Scientific Publications Database

Article Title: Chest Tube Management after Lung Resection Surgery using a Classifier
Authors: Klement, William; Gilbert, Sebastien; Maziak, Donna E.; Seely, Andrew J. E.; Shamji, Farid M.; Sundaresan, Sudhir R.; Villeneuve, Patrick J.; Japkowicz, Nathalie
Journal: 2019 IEEE INTERNATIONAL CONFERENCE ON DATA SCIENCE AND ADVANCED ANALYTICS (DSAA 2019) Volume
Date of Publication:2019
Abstract:
After lung surgery, a chest tube and a pump are used to manage air leaks and fluid drainage from the chest. The decision to remove or maintain the chest tube is based on drainage data collected from a digital pump that continuously monitors the patient. We construct a classifier to support this clinical decision-making process by identifying patients who may suffer adverse, extended air leaks early on. Intuitively, this problem can be modelled as a time-series fitted to monitoring data. However, we present a solution using a simple classifier constructed from data collected in a specific time frame (36-48 hours) after surgery. We hypothesize that after surgery, patients struggle to attain a stable (favourable or adverse) status which prevails after a period of discrepancies and inconsistencies in the data. A solutions, we propose, is to identify this time frame when the majority of patients achieve their states of stability.
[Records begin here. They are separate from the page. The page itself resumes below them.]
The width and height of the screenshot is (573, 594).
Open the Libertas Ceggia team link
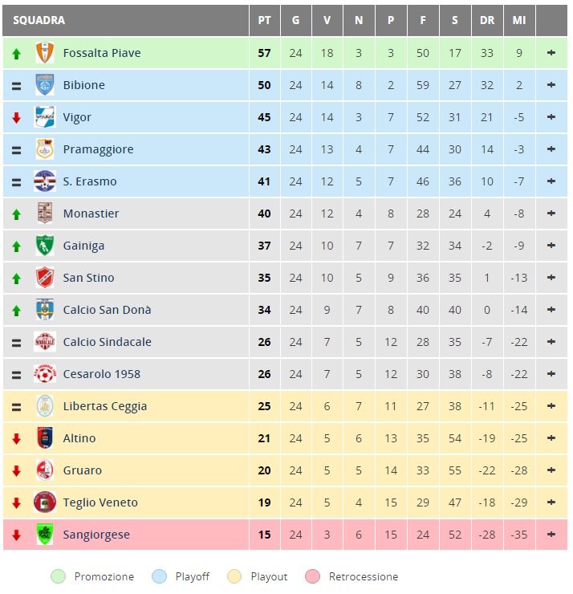[105, 406]
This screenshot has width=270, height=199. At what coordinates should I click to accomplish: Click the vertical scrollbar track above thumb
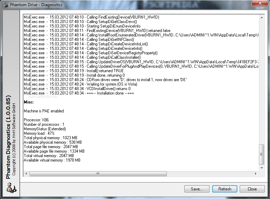(261, 82)
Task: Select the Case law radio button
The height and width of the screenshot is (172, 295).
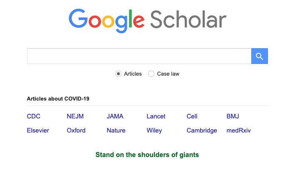Action: tap(151, 74)
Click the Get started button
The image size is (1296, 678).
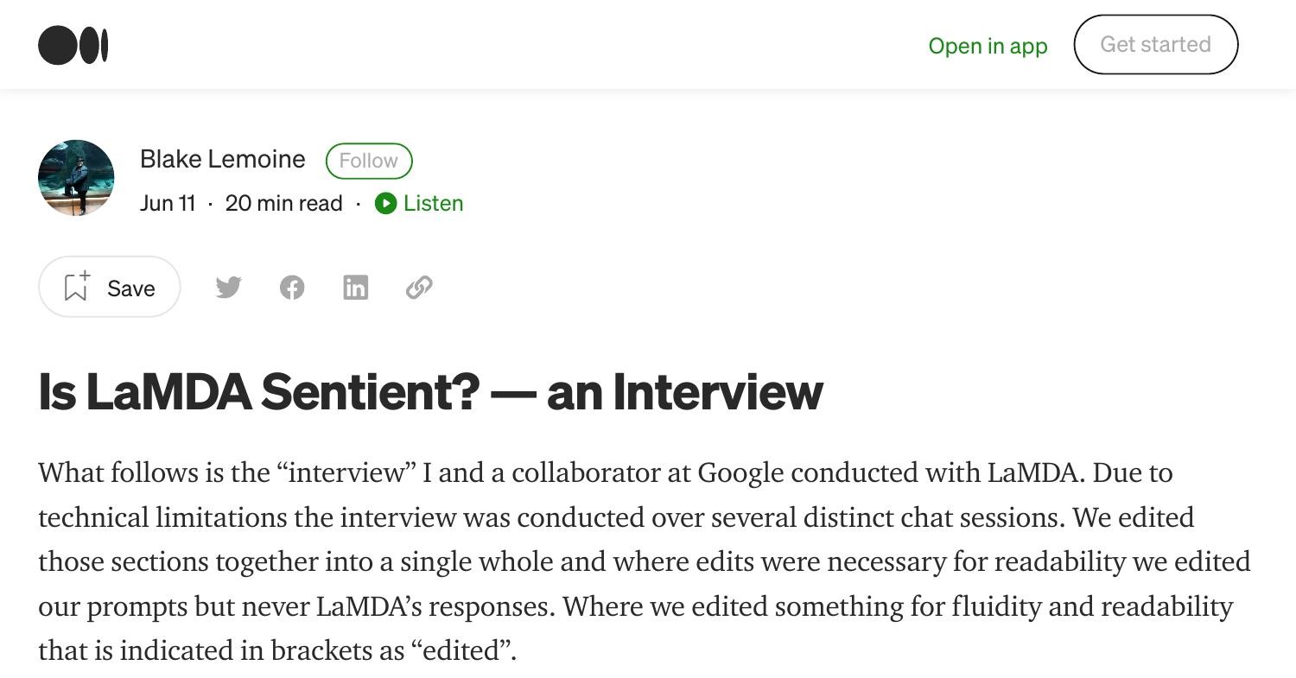click(1155, 44)
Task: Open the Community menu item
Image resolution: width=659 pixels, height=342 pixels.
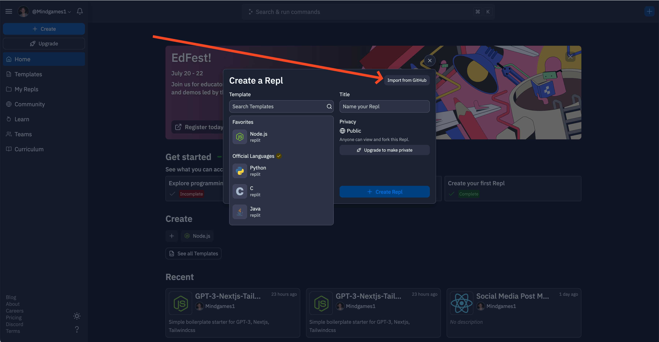Action: [30, 104]
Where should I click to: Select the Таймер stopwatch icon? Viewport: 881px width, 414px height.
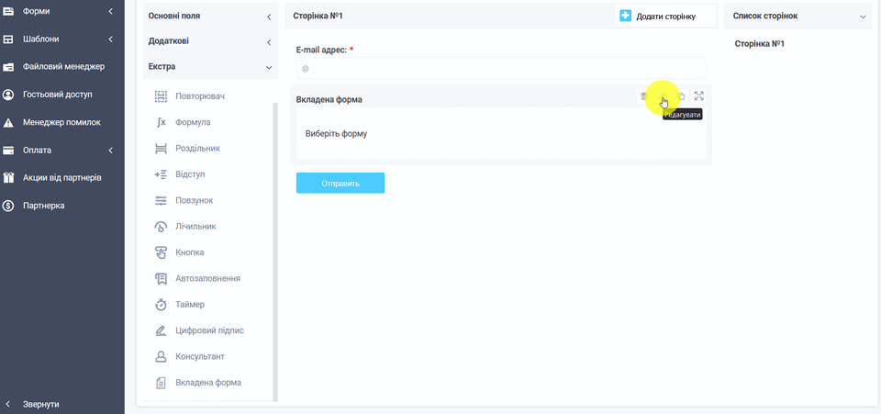tap(161, 305)
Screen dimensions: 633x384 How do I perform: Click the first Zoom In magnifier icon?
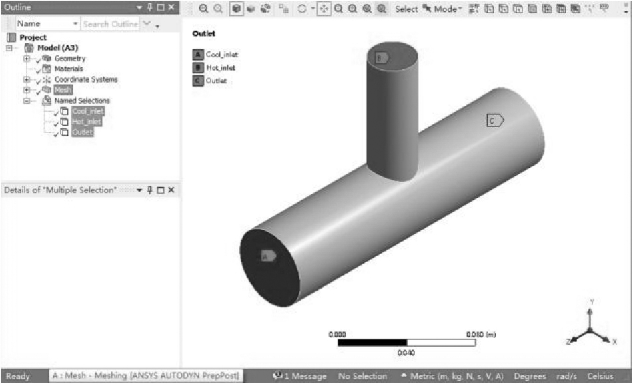pyautogui.click(x=204, y=9)
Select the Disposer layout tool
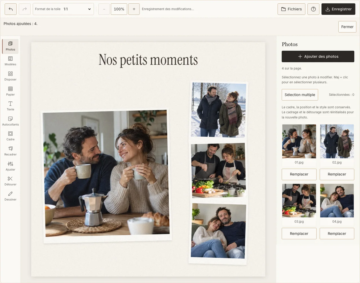 click(x=10, y=76)
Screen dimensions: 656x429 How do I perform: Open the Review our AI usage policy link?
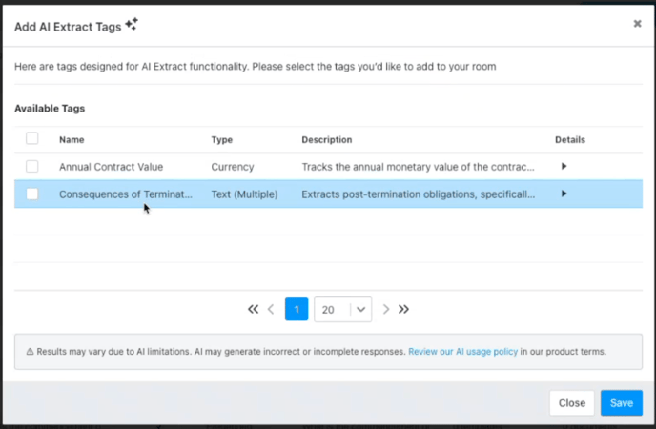462,352
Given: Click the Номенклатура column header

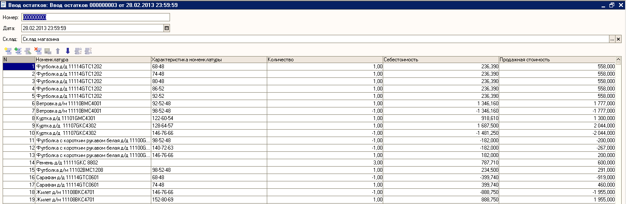Looking at the screenshot, I should (x=92, y=60).
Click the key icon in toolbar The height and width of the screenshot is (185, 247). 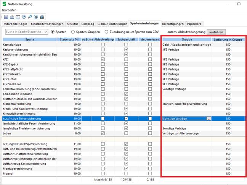(30, 17)
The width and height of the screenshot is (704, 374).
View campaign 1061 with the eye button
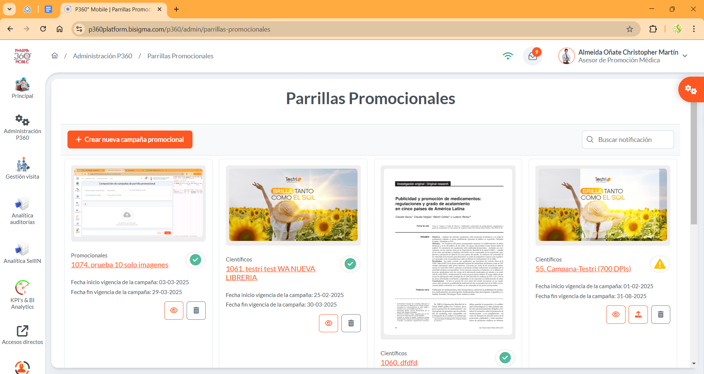[x=329, y=323]
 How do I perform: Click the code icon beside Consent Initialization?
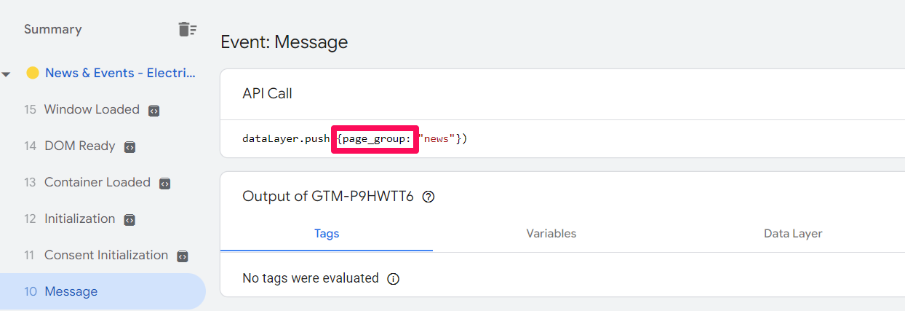coord(183,256)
Advantages of this approach include better classification performance with a lower burden of data collection during patient treatment. The paper presents the chest tube management as a classification task performed in a sliding window over time during patient monitoring. Our results show that reliable predictions can be achieved in the time window we identify, and that our classifier reduces unsafe chest tube removals at the expense of potentially maintaining a few that can be removed, i.e., we ensure that chest tubes that need to be maintained are not removed with potentially maintaining a few unnecessarily.